Homework Seven

Higher Order Functions

As usual, you should include contracts, test cases, etc.

1. (4pts) Given a non-negative function f defined on the closed interval [a,b] of real numbers, the integral of f from a to b is defined as the area enclosed between the curves f (x), the x-axis, and the vertical lines passing through a and b.

   Given the function f, one way to compute an approximate value for the integral of f from a to b is to:

   1. Subdivide [a,b] into many small sub-intervals [x_i ,x_i+1] for i = 0, 1, ..., n-1, where x₀ = a, x_n = b; and
   2. Approximate the area of each subinterval [x_i ,x_i+1] by the area of the trapezoid with the four corners (vertices) (x_i ,0), (x_i+1 ,0), (x_i+1 , f (x_i+1)), (x_i ,f (x_i)).
   Then the approximate value for the entire integral is the sum of the areas of the trapezoids for the intervals [x₀ ,x₁], ..., [x_n-1 ,x_n]. To compute the area A of the trapezoid with corners (x_i ,0), (x_i+1 ,0), (x_i+1 , f (x_i+1)), (x_i ,f (x_i)), multiply the base times the average height: A = (x_i+1 - x_i) * (f (x_i+1) + f (x_i))/2 .

   The choice of sub-intervals has a significant effect on the accuracy of the approximation. The simplest choice would be to subdivide [a,b] into n equal sub-intervals. Unfortunately, this approach requires a large number of sub-intervals for parts of the function that have sharp peaks and valleys, which is wasteful for the parts of the function that are smooth. Plus, it's not clear how large ``large'' should be, for different functions.

   For this homework, we will use a better method: subdivide [a,b] into intervals in an adaptive manner until the difference between trapezoid area for the interval [x_i ,x_i+1] and the sum of the trapezoid areas for [x_i ,x_mid] and [x_mid , x_i+1] -- where x_mid is the midpoint of [x_i ,x_i+1] -- is less than (x_i+1 - x_i)*epsilon. The constant epsilon is called the ``unit error bound''; you can see that the overall error of the final answer will hopefully¹ not be larger than epsilon(b-a).

   Your assignment is to to write a Scheme function integrate that takes four parameters:

   • f: the mathematical function to be integrated;
   • a: the left endpoint of the integration interval [a,b],
   • b: the right endpoint of the integration interval [a,b],
   • epsilon: the approximate unit error bound for the computed result.
   The result of (integrate f a b epsilon) is the approximate area under the integral according to the adaptive quadrature method described above.

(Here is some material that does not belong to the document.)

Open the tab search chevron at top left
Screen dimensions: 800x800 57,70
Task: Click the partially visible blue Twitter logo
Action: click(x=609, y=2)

2. (3pts) Returning functions. The symbols alpha, beta, gamma are type-variables: they stand for any desired type of value (number, symbol, boolean, etc.). As always, show tests which make you confident of correctness.
   1. Write the function compose, which takes two functions f: beta --> gamma and g: alpha --> beta, and returns a function h: alpha --> gamma, where h(x) = f(g(x)). For example,

        (define second (compose first rest))
        (second (list 2 3 4 5))
      = 3
      
        ((compose add1 sqrt) 4)
      = 3
      

   2. Write the function iterate, which takes function f: alpha --> alpha and a natural number n, and returns a function which applies f to its input n times repeatedly. (This is sometimes denoted f⁽ⁿ⁾.) (To consider: What is a function which takes an input and applies f zero times?) Hint: use the template for natural numbers.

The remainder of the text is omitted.